Hindu temple in Bilaspur, Chhattisgarh, India

Mahamaya Temple is a Hindu temple, dedicated to Goddess Durga, Mahalaksmi located at Ratanpur of Bilaspur district in Chhattisgarh, India and is one of the 52 Shakta pithas, shrines of Shakti, the divine feminine, spread across India. Ratanpur is a small city, full of temples and ponds, situated around 25 km from district Bilaspur of Chhattisgarh.Goddess Mahamaya is also known as Kosaleswari, presiding deity of old Daksin Kosal region (modern Chhattisgarh state).

==History==

Built in the 12–13th century, the temple is dedicated to the Goddess Mahamaya. It was built during the reign of Kalachuris of Ratnapura. It is said to be located at the spot where king Ratnadeva had a darshan of goddess Kali.

Originally the temple was for three goddesses viz Maha Kali, Maha Lakshmi and Maha Saraswati. Later, Maha Kali left the old temple. Still later, a new (current) temple was built by king Bahar Sai which was for goddess Maha Lakshmi and goddess Maha Saraswati. This temple was built in vikram samvat 1552 (1492 CE). There are ponds near the temple. There are also temples of Shiva and Hanuman within the campus. Traditionally Mahamaya is the Kuldevi of Ratanpur state. The temple has been renovated by the architecture department. Mahamaya temple is situated at Ratanpur, 25 km from district headquarters Bilaspur, Chhattisgarh.

==Architecture==

The Mahamaya temple is built in Nagara style of architecture facing north beside a huge water tank. One can see the scores of ancillary temples, domes, palaces and forts now, which once housed the temple and the royal house of Ratanpur Kingdom.
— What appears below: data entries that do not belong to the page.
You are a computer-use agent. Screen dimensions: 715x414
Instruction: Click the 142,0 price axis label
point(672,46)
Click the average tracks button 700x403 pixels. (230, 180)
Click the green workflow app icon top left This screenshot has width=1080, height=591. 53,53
Within the complex, there is also temple of Kantideval, which is oldest of the cluster and is said to have been built by a build ascetic named Santosh Giri in 1039, later expanded by Kalchuri King Prithivideva II in the 15th century. It is having four gates and beautiful carvings. It has also been restored by Archaeological Survey of India. The sanctum and the mandapa are fortified with a fascinated courtyard, which was built in Maratha period in the late 18th century.
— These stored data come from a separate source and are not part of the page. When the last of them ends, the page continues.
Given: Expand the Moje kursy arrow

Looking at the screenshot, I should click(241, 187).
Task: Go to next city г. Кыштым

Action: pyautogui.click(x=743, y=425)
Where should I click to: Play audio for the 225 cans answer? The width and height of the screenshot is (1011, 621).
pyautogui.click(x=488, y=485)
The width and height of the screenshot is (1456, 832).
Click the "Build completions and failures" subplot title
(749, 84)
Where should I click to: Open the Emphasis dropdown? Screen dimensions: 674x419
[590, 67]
A few kilometers away there are ruins of ancient 11th century old Kadeideol Shiva temple located on a hill top of ruined fort, built by Kalchuri rulers, who were followers of Shiva & Shakti. This temple is also being planned for restoration by the archaeological department.

People throng the temple during Navaratri festival, when Jyotikalash is lit to appease the mother goddess.

The guardian of the temple is considered to be Kalbhairva, whose temple is located on the approach road to the temple on the highway. It is a popular belief that pilgrims who visit Mahamaya temple also need to visit the temple of Kalabhairava to complete their pilgrimage.

== Administration ==
Shri Mahamaya Devi Mandir is managed by a trust, consisting of 21 distinguished trustees, who are responsible for the well-being of the Mandir, its architecture, day-to-day management, finances and administration. The Trust – Sidh Shakti Peeth Shri Mahamaya Devi Mandir Trust – is a non-profit organisation, registered with the registrar of firms and societies. The trust also carries out various social activities for the well-being of the poor and disabled sectors of the society. Thakur Balram Singh remained the President of the Trust since its establishment on 5 March 1982 and thus served Shri Mahamaya Devi Mandir for 37 years and 54 days. Currently, Ashish Singh Thakur has been elected and serving as the President of the Trust.